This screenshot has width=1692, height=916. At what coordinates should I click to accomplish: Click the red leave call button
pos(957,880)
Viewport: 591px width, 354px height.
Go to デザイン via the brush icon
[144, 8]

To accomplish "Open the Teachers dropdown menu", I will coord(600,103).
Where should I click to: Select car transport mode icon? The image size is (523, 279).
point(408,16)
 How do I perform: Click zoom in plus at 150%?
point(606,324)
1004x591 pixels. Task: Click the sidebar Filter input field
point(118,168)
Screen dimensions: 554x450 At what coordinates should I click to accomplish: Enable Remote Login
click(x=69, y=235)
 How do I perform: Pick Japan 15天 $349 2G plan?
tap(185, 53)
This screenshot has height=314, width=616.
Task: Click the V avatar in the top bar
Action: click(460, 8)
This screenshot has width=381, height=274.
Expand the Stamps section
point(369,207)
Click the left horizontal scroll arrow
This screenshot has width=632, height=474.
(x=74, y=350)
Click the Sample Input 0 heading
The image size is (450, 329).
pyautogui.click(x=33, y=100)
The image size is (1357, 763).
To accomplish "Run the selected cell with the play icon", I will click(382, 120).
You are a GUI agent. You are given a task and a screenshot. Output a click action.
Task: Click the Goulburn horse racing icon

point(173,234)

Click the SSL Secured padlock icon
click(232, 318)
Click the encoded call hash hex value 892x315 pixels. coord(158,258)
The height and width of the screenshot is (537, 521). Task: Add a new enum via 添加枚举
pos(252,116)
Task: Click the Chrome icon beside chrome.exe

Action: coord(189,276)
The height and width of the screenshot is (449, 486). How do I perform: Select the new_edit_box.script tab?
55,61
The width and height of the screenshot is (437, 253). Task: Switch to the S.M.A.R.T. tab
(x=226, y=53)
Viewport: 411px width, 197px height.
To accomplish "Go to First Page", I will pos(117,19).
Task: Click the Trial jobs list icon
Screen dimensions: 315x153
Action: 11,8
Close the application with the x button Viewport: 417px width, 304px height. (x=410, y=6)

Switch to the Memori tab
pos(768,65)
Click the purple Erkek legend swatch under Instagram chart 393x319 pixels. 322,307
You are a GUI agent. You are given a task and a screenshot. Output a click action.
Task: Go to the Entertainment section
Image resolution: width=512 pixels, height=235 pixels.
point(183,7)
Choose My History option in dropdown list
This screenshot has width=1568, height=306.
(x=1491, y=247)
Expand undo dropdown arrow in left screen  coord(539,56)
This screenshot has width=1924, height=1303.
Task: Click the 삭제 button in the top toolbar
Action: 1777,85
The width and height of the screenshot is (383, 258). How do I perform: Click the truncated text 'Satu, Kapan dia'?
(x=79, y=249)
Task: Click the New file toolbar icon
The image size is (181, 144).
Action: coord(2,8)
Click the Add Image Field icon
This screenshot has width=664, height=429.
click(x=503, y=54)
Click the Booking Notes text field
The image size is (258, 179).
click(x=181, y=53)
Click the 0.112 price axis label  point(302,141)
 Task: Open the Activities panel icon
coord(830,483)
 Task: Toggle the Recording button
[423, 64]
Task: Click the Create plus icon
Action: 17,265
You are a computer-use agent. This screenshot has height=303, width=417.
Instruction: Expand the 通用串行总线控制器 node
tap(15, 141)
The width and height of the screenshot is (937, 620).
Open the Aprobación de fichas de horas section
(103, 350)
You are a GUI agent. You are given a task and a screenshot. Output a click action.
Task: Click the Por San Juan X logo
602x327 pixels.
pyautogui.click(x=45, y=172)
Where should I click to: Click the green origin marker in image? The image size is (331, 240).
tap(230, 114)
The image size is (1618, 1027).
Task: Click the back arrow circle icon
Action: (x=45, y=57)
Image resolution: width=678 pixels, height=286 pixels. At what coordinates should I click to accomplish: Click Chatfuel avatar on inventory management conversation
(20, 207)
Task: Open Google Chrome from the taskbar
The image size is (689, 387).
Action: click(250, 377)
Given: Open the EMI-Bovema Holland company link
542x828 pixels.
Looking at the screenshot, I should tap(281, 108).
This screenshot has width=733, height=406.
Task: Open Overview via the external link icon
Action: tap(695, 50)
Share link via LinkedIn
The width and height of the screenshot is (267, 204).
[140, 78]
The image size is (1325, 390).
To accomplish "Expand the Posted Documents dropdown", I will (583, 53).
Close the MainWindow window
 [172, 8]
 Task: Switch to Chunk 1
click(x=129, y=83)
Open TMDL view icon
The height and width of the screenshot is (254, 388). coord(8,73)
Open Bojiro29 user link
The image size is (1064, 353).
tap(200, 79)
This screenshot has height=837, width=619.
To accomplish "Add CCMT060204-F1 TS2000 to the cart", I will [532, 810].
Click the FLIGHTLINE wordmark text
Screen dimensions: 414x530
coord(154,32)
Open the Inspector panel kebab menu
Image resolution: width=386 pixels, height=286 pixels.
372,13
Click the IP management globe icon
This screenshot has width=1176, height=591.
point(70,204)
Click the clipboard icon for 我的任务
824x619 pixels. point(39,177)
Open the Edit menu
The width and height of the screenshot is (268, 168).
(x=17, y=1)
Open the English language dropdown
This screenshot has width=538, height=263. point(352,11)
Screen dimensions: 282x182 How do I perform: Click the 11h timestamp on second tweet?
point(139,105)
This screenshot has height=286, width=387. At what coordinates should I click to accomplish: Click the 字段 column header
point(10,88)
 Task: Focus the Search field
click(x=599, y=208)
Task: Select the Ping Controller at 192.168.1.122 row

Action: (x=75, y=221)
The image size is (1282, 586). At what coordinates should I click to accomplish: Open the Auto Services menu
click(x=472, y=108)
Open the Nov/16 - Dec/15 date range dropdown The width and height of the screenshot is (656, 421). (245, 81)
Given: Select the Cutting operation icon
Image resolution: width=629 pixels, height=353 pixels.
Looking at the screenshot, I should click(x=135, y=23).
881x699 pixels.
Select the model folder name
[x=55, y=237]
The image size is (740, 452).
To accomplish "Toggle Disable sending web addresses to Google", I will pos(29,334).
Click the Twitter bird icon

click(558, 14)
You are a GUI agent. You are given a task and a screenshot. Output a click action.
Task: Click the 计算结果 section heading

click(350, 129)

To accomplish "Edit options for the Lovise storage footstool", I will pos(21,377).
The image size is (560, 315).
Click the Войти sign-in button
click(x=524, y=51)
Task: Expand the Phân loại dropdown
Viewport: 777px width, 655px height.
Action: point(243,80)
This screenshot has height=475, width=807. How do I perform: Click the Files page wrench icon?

§ **Given problem**
Can you repeat all of these lines, switching every "Viewport" to "Window" and leaving everything else unchanged?

§ **Answer for the task**
This screenshot has width=1692, height=916. At what coordinates should I click to accomplish: Click the red leave call button
pos(957,880)
Window: 591px width, 354px height.
Go to デザイン via the brush icon
[144, 8]

To accomplish "Open the Teachers dropdown menu", I will coord(600,103).
Where should I click to: Select car transport mode icon? The image size is (523, 279).
point(408,16)
 How do I perform: Click zoom in plus at 150%?
point(606,324)
1004x591 pixels. Task: Click the sidebar Filter input field
point(118,168)
Screen dimensions: 554x450 At what coordinates should I click to accomplish: Enable Remote Login
click(x=69, y=235)
 How do I perform: Pick Japan 15天 $349 2G plan?
tap(185, 53)
This screenshot has height=314, width=616.
Task: Click the V avatar in the top bar
Action: click(460, 8)
This screenshot has width=381, height=274.
Expand the Stamps section
point(369,207)
Click the left horizontal scroll arrow
This screenshot has width=632, height=474.
(x=74, y=350)
Click the Sample Input 0 heading
The image size is (450, 329).
pyautogui.click(x=33, y=100)
The image size is (1357, 763).
To accomplish "Run the selected cell with the play icon", I will click(382, 120).
You are a GUI agent. You are given a task and a screenshot. Output a click action.
Task: Click the Goulburn horse racing icon

point(173,234)

Click the SSL Secured padlock icon
click(232, 318)
Click the encoded call hash hex value 892x315 pixels. coord(158,258)
The height and width of the screenshot is (537, 521). Task: Add a new enum via 添加枚举
pos(252,116)
Task: Click the Chrome icon beside chrome.exe

Action: coord(189,276)
The height and width of the screenshot is (449, 486). How do I perform: Select the new_edit_box.script tab?
55,61
The width and height of the screenshot is (437, 253). Task: Switch to the S.M.A.R.T. tab
(x=226, y=53)
Window: 411px width, 197px height.
To accomplish "Go to First Page", I will pos(117,19).
Task: Click the Trial jobs list icon
Screen dimensions: 315x153
Action: 11,8
Close the application with the x button Window: 417px width, 304px height. (x=410, y=6)

Switch to the Memori tab
pos(768,65)
Click the purple Erkek legend swatch under Instagram chart 393x319 pixels. 322,307
You are a GUI agent. You are given a task and a screenshot. Output a click action.
Task: Go to the Entertainment section
Image resolution: width=512 pixels, height=235 pixels.
point(183,7)
Choose My History option in dropdown list
This screenshot has width=1568, height=306.
(x=1491, y=247)
Expand undo dropdown arrow in left screen  coord(539,56)
This screenshot has width=1924, height=1303.
Task: Click the 삭제 button in the top toolbar
Action: 1777,85
The width and height of the screenshot is (383, 258). How do I perform: Click the truncated text 'Satu, Kapan dia'?
(x=79, y=249)
Task: Click the New file toolbar icon
The image size is (181, 144).
Action: coord(2,8)
Click the Add Image Field icon
This screenshot has width=664, height=429.
click(x=503, y=54)
Click the Booking Notes text field
The image size is (258, 179).
click(x=181, y=53)
Click the 0.112 price axis label  point(302,141)
 Task: Open the Activities panel icon
coord(830,483)
 Task: Toggle the Recording button
[423, 64]
Task: Click the Create plus icon
Action: 17,265
You are a computer-use agent. This screenshot has height=303, width=417.
Instruction: Expand the 通用串行总线控制器 node
tap(15, 141)
The width and height of the screenshot is (937, 620).
Open the Aprobación de fichas de horas section
(103, 350)
You are a GUI agent. You are given a task and a screenshot. Output a click action.
Task: Click the Por San Juan X logo
602x327 pixels.
pyautogui.click(x=45, y=172)
Where should I click to: Click the green origin marker in image? The image size is (331, 240).
tap(230, 114)
The image size is (1618, 1027).
Task: Click the back arrow circle icon
Action: (x=45, y=57)
Image resolution: width=678 pixels, height=286 pixels. At what coordinates should I click to accomplish: Click Chatfuel avatar on inventory management conversation
(20, 207)
Task: Open Google Chrome from the taskbar
The image size is (689, 387).
Action: click(250, 377)
Given: Open the EMI-Bovema Holland company link
542x828 pixels.
Looking at the screenshot, I should tap(281, 108).
This screenshot has width=733, height=406.
Task: Open Overview via the external link icon
Action: tap(695, 50)
Share link via LinkedIn
The width and height of the screenshot is (267, 204).
[140, 78]
The image size is (1325, 390).
To accomplish "Expand the Posted Documents dropdown", I will (583, 53).
Close the MainWindow window
 [172, 8]
 Task: Switch to Chunk 1
click(x=129, y=83)
Open TMDL view icon
The height and width of the screenshot is (254, 388). coord(8,73)
Open Bojiro29 user link
The image size is (1064, 353).
tap(200, 79)
This screenshot has height=837, width=619.
To accomplish "Add CCMT060204-F1 TS2000 to the cart", I will [532, 810].
Click the FLIGHTLINE wordmark text
Screen dimensions: 414x530
coord(154,32)
Open the Inspector panel kebab menu
Image resolution: width=386 pixels, height=286 pixels.
372,13
Click the IP management globe icon
This screenshot has width=1176, height=591.
point(70,204)
Click the clipboard icon for 我的任务
824x619 pixels. point(39,177)
Open the Edit menu
The width and height of the screenshot is (268, 168).
(x=17, y=1)
Open the English language dropdown
This screenshot has width=538, height=263. point(352,11)
Screen dimensions: 282x182 How do I perform: Click the 11h timestamp on second tweet?
point(139,105)
This screenshot has height=286, width=387. At what coordinates should I click to accomplish: Click the 字段 column header
point(10,88)
 Task: Focus the Search field
click(x=599, y=208)
Task: Select the Ping Controller at 192.168.1.122 row

Action: (x=75, y=221)
The image size is (1282, 586). At what coordinates should I click to accomplish: Open the Auto Services menu
click(x=472, y=108)
Open the Nov/16 - Dec/15 date range dropdown The width and height of the screenshot is (656, 421). (245, 81)
Given: Select the Cutting operation icon
Image resolution: width=629 pixels, height=353 pixels.
Looking at the screenshot, I should click(x=135, y=23).
881x699 pixels.
Select the model folder name
[x=55, y=237]
The image size is (740, 452).
To accomplish "Toggle Disable sending web addresses to Google", I will pos(29,334).
Click the Twitter bird icon

click(558, 14)
You are a GUI agent. You are given a task and a screenshot. Output a click action.
Task: Click the 计算结果 section heading

click(350, 129)

To accomplish "Edit options for the Lovise storage footstool", I will pos(21,377).
The image size is (560, 315).
Click the Войти sign-in button
click(x=524, y=51)
Task: Expand the Phân loại dropdown
Window: 777px width, 655px height.
Action: point(243,80)
This screenshot has height=475, width=807. How do I perform: Click the Files page wrench icon?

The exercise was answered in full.